Réforme économique et politique anti-inflationniste en Pologne
In: Revue d'études comparatives est-ouest: RECEO, Band 21, Heft 2, S. 5-28
Abstract
Economie reform and basic issues of anti-inflationary policy in Poland
All countries of Eastern Europe suffer from more or less serious economic disequilibria. Recently, however, a new and especially disturbing fact has captured the attention of economists : those countries of the region which have experimented with market-oriented reforms have fallen prey to inflation, coupled with persistent disequilibria as they tried to check the rise of prices by preserving the remnants of price control. The really disquieting fact is that inflation tends to accelerate despite all efforts to stop it. Inflation has thus become the main economic problem in that part of the world. It threatens to undermine the attempted reforms and to revese the prevailing trend toward a more productive economy and a more liberal society.

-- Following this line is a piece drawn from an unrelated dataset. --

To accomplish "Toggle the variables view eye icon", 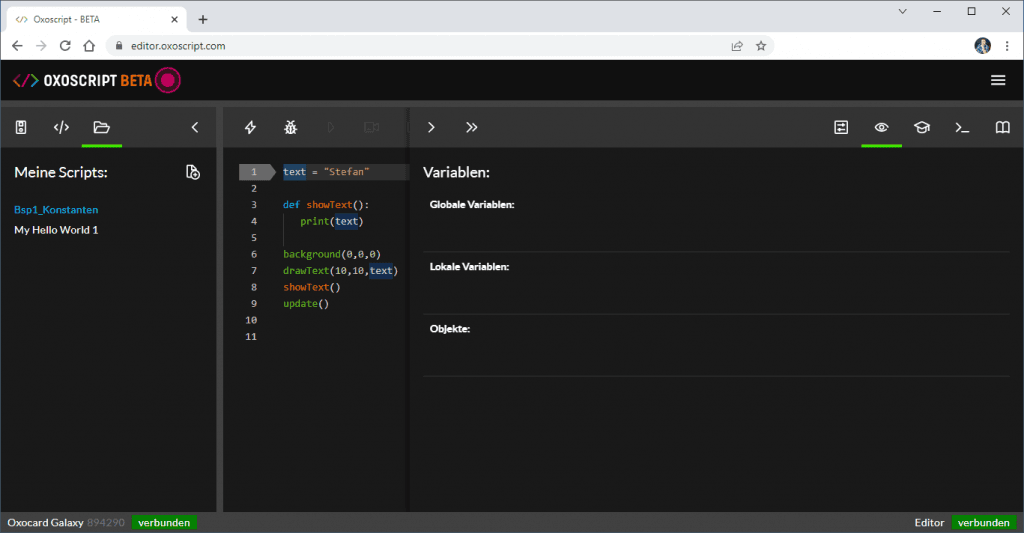I will [x=881, y=127].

Poland is a particularly vivid illustration of the difficulties of transforming a system based upon the monopoly of political power and bureaucratic control of the economy into a democracy with a freely operating market. Over the past two years, the problem became particularly acute as inflation clearly entered the phase usually described as galloping inflation, threatening to degenerate into hyperinflation. The critical turning point seems to have been the failed « price and income operation » (February 1988). The present article is an attempt at clarification of the interrelationship between reform and inflation in the light of the Polish experience.